Il Padre fa sì che il Desiderio, anziché precipitare in desiderio mortifero perché autoreferenziale e senza differimenti, si faccia fecondo e progettuale, aiutando a crescere e a maturare. Per questo motivo, il Padre come imago del Nomos non può soffocare il Desiderio, come avvenne con le figure dei padri-padroni, né può lasciarlo prosperare in forma anomica e dissipativa. Deve, appunto, regolamentarlo, rendendolo fecondo e produttivo.
Dal Sessantotto ad oggi, non è un mistero, siamo entrati nella società del padre evaporato: la società edipica per eccellenza, ove il Desiderio, sciolto dalla Legge, domina nella pura immanenza capricciosa dell’hic et nunc e del godimento deregolamentato per oltreuomini a volontà di potenza consumistica illimitata. È la “società self-service” della quale scriveva Lipovetsky.
L’aspetto su cui meno spesso si è portata l’attenzione, però, riguarda il fatto che la società senza padri è, di necessità, anche una società senza figli. Evaporano anch’essi, per mantenerci nello spazio metaforologico caro a Lacan. L’ha spiegato bene Marcello Veneziani nel suo studio “Di padre in figlio”: chi rigetta il padre, sarà condannato a respingere anche il figlio.
Infatti, spezzato il nesso con le origini, non si è più liberi in vista del futuro aperto, come falsamente ripete l’ordine del discorso neolibertino. Al contrario, chi ha tagliato i ponti con il passato, è privato della provenienza e della continuità, dunque anche del progetto. Senza il passato, non v’è il futuro, ma un presente deserto ed eternizzato, fatto di real time e di connessione planetaria, ma sciolto dalla memoria e dal progetto.
È su queste basi, credo, che si comprende come la società senza padri sia anche divenuta società senza figli, come peraltro è corroborato dal crollo demografico che imperversa in Europa.

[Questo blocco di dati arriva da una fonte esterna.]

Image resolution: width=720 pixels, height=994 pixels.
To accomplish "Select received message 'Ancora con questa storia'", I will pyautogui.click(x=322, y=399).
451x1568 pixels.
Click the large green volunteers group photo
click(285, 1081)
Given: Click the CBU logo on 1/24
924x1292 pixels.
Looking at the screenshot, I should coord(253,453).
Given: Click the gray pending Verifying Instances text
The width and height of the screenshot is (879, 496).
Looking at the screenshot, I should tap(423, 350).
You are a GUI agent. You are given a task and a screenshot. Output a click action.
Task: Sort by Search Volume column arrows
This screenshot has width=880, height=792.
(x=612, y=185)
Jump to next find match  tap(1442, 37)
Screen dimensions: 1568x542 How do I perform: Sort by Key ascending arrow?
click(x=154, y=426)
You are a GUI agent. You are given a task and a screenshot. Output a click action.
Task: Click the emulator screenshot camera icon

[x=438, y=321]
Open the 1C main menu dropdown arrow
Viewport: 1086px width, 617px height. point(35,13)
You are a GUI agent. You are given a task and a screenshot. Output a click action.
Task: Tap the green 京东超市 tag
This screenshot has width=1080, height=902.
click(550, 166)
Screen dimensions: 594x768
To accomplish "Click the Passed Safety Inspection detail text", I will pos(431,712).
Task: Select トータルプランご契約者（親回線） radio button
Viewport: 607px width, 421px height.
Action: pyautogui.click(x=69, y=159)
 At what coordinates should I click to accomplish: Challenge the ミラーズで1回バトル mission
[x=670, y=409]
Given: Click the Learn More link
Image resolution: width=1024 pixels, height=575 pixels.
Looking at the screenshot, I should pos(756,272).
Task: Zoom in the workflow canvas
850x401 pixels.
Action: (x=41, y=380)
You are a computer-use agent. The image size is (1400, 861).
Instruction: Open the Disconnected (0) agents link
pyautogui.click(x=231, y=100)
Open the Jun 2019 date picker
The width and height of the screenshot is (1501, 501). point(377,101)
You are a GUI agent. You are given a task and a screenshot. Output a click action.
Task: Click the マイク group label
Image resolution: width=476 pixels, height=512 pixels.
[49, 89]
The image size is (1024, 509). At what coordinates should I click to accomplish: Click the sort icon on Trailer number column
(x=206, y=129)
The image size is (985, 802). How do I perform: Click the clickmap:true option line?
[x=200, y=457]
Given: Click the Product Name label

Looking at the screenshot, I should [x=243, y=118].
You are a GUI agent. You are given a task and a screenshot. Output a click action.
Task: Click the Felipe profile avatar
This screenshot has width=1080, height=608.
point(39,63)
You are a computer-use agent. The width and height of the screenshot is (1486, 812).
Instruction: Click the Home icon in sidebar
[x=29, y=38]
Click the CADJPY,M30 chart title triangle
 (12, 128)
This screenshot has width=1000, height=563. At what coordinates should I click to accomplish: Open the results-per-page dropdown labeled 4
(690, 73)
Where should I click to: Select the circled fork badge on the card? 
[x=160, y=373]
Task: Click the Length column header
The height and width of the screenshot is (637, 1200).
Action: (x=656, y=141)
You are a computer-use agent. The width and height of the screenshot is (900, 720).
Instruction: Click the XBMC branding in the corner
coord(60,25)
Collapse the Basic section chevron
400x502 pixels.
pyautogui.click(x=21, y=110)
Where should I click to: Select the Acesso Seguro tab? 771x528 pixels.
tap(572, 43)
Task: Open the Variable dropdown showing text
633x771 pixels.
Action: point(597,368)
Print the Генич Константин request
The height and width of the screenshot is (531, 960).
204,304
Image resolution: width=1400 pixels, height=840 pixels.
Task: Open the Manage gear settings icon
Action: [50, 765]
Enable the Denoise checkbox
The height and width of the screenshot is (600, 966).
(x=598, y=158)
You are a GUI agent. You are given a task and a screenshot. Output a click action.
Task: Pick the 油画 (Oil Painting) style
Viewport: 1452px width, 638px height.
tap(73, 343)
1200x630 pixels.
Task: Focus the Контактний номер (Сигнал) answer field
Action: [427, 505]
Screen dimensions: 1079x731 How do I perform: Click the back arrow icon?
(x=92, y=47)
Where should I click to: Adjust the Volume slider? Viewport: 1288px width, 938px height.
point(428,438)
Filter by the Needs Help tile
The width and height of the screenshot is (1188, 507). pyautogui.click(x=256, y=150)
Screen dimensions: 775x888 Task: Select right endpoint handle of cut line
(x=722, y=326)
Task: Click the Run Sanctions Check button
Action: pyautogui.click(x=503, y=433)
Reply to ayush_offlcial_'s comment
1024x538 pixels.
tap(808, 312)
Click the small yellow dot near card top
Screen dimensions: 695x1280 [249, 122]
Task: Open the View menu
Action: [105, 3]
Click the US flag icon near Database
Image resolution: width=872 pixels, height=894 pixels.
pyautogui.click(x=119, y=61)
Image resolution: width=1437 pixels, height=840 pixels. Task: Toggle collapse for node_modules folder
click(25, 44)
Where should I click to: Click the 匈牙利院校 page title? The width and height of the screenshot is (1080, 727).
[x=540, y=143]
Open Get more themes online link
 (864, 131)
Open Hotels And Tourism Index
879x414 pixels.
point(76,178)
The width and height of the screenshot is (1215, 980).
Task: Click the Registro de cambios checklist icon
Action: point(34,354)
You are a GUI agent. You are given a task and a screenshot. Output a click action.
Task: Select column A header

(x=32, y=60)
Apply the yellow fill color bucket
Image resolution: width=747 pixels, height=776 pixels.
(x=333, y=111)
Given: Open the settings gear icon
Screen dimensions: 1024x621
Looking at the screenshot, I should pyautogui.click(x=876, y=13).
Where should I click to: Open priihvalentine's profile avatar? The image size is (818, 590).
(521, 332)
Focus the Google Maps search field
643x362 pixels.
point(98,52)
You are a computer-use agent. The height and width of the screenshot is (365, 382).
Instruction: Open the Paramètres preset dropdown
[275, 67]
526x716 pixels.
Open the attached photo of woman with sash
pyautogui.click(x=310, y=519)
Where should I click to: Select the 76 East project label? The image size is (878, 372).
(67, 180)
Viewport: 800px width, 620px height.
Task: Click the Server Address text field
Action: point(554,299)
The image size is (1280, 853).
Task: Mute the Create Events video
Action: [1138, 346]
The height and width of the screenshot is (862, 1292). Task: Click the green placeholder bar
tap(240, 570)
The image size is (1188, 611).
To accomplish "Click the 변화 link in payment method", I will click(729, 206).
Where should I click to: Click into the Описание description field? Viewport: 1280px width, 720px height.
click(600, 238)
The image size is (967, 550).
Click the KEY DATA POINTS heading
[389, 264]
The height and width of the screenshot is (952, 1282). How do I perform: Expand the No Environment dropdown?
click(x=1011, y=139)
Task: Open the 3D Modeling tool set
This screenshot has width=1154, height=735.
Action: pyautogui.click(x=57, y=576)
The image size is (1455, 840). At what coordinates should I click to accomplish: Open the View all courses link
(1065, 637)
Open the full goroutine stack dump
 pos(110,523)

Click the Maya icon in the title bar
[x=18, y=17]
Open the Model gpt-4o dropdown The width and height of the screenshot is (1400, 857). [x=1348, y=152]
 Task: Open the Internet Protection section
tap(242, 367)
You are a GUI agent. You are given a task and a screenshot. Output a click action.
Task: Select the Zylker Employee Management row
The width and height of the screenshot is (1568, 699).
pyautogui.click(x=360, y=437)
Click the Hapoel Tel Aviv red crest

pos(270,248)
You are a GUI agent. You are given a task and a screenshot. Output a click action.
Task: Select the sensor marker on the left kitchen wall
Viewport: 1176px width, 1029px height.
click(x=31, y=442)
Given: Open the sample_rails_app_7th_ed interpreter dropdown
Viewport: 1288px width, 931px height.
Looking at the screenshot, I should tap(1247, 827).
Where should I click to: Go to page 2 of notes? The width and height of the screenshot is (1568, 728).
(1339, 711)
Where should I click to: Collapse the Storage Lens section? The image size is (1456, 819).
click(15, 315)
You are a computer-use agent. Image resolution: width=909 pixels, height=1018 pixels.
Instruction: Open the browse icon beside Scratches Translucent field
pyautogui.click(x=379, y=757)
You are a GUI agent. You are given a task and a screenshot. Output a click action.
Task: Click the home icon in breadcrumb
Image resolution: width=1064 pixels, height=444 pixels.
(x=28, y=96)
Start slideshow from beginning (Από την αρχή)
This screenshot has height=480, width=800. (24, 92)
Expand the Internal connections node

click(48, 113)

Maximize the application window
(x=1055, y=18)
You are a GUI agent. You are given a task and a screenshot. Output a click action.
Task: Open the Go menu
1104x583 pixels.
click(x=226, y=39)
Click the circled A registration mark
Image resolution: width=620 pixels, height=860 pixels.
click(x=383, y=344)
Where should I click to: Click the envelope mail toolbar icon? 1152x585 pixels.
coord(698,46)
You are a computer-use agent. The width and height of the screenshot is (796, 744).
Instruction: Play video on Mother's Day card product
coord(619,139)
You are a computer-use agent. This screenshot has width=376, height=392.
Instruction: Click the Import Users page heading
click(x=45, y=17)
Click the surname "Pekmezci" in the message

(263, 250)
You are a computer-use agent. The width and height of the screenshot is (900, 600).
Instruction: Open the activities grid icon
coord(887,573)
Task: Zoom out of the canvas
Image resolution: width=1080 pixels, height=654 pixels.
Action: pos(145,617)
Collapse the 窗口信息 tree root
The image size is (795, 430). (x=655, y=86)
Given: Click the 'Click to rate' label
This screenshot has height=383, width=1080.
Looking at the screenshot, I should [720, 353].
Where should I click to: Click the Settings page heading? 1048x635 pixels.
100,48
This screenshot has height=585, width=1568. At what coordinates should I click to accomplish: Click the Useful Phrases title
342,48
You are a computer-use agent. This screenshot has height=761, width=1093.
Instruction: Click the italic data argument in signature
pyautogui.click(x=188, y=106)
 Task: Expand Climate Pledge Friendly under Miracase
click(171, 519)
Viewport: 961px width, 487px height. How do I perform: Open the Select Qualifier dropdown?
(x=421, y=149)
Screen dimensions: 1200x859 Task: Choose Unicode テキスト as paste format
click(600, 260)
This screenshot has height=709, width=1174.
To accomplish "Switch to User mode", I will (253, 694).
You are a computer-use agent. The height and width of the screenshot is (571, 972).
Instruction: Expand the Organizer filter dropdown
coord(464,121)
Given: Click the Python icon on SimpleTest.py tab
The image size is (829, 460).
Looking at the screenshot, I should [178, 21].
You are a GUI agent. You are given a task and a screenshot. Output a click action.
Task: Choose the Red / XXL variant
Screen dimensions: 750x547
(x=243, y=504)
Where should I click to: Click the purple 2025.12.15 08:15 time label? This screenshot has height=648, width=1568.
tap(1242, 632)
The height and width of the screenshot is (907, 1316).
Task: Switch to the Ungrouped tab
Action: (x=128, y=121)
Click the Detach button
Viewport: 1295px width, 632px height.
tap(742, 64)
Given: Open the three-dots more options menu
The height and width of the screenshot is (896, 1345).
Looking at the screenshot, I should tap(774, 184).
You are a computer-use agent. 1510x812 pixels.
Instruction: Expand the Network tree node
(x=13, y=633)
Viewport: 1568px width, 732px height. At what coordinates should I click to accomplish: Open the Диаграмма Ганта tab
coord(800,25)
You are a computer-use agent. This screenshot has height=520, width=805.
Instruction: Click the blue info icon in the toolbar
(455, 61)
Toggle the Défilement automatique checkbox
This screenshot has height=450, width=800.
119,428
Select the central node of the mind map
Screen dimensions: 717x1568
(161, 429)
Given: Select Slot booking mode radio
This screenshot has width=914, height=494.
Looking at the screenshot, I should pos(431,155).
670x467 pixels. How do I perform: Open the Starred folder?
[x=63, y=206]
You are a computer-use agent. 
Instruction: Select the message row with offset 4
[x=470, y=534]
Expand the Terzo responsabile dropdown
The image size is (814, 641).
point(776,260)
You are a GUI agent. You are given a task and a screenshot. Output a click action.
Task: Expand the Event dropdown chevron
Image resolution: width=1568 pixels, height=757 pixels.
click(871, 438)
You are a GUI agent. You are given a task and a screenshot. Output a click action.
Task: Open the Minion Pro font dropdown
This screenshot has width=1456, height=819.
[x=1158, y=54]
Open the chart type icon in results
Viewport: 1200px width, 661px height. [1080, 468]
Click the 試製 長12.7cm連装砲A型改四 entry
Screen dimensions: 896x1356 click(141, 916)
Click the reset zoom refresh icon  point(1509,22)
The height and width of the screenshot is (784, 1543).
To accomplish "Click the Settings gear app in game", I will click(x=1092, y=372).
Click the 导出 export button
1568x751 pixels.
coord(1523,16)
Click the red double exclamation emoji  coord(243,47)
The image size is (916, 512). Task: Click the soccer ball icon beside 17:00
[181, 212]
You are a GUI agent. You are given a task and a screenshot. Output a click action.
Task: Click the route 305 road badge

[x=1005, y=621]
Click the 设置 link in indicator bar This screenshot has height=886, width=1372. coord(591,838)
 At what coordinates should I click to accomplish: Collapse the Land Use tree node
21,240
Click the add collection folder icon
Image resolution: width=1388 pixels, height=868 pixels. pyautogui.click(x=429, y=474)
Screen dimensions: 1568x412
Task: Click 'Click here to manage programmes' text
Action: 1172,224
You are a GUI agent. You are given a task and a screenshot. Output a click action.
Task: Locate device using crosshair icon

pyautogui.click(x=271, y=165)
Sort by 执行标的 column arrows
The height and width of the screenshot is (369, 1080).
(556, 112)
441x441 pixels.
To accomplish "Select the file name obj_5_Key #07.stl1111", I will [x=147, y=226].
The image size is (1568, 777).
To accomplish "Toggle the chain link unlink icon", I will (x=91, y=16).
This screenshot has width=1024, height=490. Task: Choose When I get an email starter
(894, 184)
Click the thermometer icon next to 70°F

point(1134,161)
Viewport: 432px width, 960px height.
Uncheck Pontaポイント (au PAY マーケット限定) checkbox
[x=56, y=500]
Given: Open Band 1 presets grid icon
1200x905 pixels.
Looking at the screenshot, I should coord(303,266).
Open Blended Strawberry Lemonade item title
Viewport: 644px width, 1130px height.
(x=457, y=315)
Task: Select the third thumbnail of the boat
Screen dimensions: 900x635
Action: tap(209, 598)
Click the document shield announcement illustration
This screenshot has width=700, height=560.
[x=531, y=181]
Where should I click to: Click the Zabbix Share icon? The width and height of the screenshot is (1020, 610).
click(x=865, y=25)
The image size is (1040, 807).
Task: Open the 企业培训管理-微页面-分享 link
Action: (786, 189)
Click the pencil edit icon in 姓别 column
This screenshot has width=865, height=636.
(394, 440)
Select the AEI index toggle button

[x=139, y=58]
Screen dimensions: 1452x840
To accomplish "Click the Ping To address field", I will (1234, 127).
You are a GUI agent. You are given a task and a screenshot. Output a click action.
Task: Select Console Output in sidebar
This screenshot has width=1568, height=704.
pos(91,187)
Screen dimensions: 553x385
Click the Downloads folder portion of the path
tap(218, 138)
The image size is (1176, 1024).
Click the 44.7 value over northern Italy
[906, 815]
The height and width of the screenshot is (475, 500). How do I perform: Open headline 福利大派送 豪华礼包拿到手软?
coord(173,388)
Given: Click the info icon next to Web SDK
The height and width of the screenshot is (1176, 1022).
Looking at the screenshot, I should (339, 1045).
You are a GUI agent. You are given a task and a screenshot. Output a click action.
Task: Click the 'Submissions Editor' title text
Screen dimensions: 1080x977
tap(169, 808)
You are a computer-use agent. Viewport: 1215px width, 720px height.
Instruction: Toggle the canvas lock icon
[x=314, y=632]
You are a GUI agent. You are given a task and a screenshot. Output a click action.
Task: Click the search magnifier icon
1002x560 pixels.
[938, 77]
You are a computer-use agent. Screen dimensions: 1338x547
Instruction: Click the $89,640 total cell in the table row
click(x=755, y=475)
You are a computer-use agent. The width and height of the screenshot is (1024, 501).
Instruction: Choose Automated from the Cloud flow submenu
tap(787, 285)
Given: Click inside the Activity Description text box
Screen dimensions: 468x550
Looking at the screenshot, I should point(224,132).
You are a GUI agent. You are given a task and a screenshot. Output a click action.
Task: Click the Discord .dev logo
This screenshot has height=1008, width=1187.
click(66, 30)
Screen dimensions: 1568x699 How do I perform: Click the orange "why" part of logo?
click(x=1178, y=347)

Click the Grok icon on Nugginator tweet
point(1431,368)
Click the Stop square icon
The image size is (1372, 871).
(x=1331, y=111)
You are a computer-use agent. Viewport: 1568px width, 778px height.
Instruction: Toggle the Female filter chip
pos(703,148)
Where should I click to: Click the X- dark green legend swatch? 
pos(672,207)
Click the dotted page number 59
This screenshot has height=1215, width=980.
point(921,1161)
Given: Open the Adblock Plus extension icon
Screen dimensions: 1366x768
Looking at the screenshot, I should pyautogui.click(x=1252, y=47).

In luogo dei padri, vi sono oggi adulti non maturi, che si atteggiano a eterni giovani, emulando gli stili di vita e la condotta dei figli. In luogo dei figli, vi sono eterni giovani, dediti alla movida e al godimento effimero tutto proiettato nell’immanenza aprospettica del “life is now!”. È questa, in effetti, la condanna della società tecnonichilista, la quale ha spezzato i ponti con il passato (Tradizione), con l’eterno (Sacro) e con il futuro (Progetto): e vive nel e del presente, con un vitalismo da fine settimana che, di fatto, annulla la cifra più propria dell’esistenza come intreccio dinamico di memoria, vita vissuta e progettualità.